Late evening raptors

Sunday 9th June Cold, dull and strong northerly wind again today. I spent several hours wandering local woods this afternoon just trying to keep out the biting wind. Very little to see, but some lovely bird songs, including Blackcaps, Garden WArblers, Chiffchaffs, Willow WArblers and a Nightingale gave a few short bursts late afternoon. This evening I took a trip up to the road running from Faversham to Selling, hoping to connect with the Black Kite that had been hanging around all day. By the time I arrived it was already about 7:20pm, and I didn't hold much hope of it taking flight as the air was cold and the wind still howling. When I arrived there were a couple of birders looking, but no reports for nearly an hour, but at least I knew roughly where to look. One chap left and another couple arrived, and just as most of us were thinking about giving up I picked out a large raptor very distantly low over some trees, and soon we were all enjoying the kite as it drifted back and forth over the fields, then soaring high above the tree line, before dropping down out of sight again. Other birds seen during the half our or so we were there were Common Buzzard, Sparrowhawk, Hobby and a Kestrel. So today wasn't so dull afterall.

Thursday, 6 June 2013

Butterflies of Wye and nearby woods

6th June 2013 Warm, sunny and a strong northerly breeze.

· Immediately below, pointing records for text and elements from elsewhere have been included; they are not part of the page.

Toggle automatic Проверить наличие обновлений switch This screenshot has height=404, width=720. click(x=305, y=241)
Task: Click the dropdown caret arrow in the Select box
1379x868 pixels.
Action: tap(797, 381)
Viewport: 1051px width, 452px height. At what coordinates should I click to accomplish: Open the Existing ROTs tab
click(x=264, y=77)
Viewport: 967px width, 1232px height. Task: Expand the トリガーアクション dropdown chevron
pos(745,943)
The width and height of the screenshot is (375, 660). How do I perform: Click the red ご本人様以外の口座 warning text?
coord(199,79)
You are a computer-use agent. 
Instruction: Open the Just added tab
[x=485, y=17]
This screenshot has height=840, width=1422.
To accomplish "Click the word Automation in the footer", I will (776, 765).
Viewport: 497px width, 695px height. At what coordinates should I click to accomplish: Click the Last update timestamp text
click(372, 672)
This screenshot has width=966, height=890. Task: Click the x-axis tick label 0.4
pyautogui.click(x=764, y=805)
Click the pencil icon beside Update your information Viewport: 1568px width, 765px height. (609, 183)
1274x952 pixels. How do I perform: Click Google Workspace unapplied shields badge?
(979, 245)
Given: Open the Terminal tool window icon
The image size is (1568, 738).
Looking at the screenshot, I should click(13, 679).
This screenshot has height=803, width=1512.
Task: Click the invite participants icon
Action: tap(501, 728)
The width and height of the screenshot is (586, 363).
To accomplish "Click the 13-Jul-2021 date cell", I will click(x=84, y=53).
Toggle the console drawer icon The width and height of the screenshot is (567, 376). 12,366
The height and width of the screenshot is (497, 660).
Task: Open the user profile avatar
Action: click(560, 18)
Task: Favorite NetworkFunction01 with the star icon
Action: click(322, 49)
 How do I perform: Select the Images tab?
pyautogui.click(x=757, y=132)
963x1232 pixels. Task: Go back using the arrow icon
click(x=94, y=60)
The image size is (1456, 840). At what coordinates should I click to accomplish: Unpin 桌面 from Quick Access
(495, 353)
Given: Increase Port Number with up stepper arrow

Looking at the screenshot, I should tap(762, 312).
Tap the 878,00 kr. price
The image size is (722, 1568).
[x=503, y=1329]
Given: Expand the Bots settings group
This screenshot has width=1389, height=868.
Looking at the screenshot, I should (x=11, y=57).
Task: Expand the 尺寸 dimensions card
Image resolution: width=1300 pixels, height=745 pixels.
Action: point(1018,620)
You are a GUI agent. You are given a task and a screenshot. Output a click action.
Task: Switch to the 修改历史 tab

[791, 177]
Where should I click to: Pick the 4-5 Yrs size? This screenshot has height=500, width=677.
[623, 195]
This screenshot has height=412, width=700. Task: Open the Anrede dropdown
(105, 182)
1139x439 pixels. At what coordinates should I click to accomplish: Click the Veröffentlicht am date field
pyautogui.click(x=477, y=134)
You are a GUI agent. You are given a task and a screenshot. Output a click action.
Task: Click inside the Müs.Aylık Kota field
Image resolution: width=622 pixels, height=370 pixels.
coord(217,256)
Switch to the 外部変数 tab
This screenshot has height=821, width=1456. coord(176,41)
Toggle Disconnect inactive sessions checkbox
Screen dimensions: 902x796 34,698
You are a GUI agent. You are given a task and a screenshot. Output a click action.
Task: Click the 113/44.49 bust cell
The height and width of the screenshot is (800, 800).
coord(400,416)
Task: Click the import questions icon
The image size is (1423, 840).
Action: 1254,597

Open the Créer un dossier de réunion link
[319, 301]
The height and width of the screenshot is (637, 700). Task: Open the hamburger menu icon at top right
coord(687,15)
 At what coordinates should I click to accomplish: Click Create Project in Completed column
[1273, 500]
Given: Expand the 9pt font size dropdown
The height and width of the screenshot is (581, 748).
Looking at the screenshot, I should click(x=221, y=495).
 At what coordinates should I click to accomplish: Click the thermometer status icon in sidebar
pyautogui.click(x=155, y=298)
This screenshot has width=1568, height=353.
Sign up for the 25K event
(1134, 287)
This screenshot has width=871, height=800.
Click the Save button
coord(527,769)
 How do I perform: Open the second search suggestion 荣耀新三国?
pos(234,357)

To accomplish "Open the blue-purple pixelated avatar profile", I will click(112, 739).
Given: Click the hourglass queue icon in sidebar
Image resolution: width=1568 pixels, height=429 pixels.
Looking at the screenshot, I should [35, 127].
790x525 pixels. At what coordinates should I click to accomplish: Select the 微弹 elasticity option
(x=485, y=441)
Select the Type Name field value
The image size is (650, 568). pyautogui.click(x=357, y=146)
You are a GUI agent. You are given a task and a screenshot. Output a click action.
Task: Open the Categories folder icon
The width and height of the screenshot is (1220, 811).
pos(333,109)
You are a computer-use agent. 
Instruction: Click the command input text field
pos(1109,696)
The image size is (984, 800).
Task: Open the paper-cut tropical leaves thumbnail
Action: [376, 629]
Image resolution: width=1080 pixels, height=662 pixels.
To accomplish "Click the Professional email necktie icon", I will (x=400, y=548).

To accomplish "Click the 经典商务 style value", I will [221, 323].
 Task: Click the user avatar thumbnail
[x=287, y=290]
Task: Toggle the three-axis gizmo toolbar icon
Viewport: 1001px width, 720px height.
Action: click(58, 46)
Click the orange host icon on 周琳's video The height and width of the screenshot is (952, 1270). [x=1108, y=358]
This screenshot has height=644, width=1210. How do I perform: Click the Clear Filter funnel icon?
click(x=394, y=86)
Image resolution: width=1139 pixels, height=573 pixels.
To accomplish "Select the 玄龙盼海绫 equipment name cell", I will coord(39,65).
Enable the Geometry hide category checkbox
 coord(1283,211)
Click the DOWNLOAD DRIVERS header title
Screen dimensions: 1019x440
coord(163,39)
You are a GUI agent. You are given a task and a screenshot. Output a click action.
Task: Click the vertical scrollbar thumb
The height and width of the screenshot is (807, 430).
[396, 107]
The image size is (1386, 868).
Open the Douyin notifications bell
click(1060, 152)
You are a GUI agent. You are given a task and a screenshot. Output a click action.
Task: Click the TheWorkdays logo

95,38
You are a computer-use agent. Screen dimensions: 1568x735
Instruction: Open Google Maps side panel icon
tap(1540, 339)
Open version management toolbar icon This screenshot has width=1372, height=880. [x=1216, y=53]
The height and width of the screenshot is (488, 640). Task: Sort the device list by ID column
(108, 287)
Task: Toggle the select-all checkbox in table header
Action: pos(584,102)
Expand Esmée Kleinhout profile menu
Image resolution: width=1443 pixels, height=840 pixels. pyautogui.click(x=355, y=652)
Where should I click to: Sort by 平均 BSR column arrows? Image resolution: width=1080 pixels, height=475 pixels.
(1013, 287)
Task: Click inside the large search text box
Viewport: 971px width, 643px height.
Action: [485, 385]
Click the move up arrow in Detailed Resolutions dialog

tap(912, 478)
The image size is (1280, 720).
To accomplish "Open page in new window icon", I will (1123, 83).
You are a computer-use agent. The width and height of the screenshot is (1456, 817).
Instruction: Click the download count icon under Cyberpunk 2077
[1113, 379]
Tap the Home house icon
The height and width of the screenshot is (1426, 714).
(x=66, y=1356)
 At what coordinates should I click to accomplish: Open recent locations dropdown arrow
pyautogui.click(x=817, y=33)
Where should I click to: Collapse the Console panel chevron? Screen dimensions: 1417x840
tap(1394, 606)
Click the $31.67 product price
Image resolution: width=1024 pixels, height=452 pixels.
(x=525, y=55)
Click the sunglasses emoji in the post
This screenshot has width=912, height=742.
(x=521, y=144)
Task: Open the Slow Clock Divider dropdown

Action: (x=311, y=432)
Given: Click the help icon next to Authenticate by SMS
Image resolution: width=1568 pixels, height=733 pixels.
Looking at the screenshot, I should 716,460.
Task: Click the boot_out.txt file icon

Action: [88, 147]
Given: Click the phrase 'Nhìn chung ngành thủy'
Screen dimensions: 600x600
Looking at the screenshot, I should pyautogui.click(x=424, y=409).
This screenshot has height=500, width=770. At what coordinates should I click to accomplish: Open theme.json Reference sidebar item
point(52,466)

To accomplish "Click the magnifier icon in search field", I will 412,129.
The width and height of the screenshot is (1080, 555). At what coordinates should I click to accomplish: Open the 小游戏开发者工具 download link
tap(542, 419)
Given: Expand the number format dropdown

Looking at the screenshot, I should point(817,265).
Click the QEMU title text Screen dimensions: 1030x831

Today started late morning with a short stroll around the Wye Downs looking for butterflies. The wind was howling across the top of the hills but I managed to find a couple of places which offered some shelter, though it was difficult to avoid it completely. Nevertheless, it was lovely to be out on a sunny day, and I quickly came across a few firsts for the year: Common Blue, Small Heath, Meadow Brown and several Wall butterflies. I spent a bit of time trying to take some pictures, but apart from the Small Heath, which settle down deep in the grass, the wind was blowing too much for photos. There were a few Yellowhammers calling nearby, a Buzzard flew over and a Kestrel seemed quite happy perched on a branch of a tree by the path. To escape the breeze I headed a few miles north to some woods where I spent a few hours enjoying the warmth of the sun, the songs of a few Blackcaps and one or two Garden Warblers, and loads of butterflies. Along the roadside verge where I parked there were Speckled Woods and several Orange-tips flying back and forth, and with a bit of patience I saw a nice female land for a while. Only one dragonfly today, but i didn't really expect many in the woods at this time of year, but a Hairy Dragonfly is always nice to see. There were plenty of Common Blues, Peacocks and Orange-tips on the wing, a few Dingy Skippers and I found 2 rather worn looking Duke of Burgundys; perhaps the last I will see this year. A couple of Crows were heard mobbing a Buzzard, but not many birds were seen.